STATED PROBLEM: Reproduce every one of the following items word for word.

-- BEGIN DATA FOR THIS EXERCISE --

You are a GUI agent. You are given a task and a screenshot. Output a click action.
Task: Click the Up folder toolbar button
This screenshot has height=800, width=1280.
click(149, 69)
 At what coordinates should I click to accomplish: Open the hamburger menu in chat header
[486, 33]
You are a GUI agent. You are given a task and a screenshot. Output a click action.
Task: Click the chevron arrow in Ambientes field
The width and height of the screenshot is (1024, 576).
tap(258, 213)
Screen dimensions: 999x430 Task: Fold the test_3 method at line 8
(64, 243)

-- END DATA FOR THIS EXERCISE --

THE REPLY:
You are a GUI agent. You are given a task and a screenshot. Output a click action.
Task: Click the Up folder toolbar button
This screenshot has height=800, width=1280.
click(149, 69)
 At what coordinates should I click to accomplish: Open the hamburger menu in chat header
[486, 33]
You are a GUI agent. You are given a task and a screenshot. Output a click action.
Task: Click the chevron arrow in Ambientes field
The width and height of the screenshot is (1024, 576).
tap(258, 213)
Screen dimensions: 999x430 Task: Fold the test_3 method at line 8
(64, 243)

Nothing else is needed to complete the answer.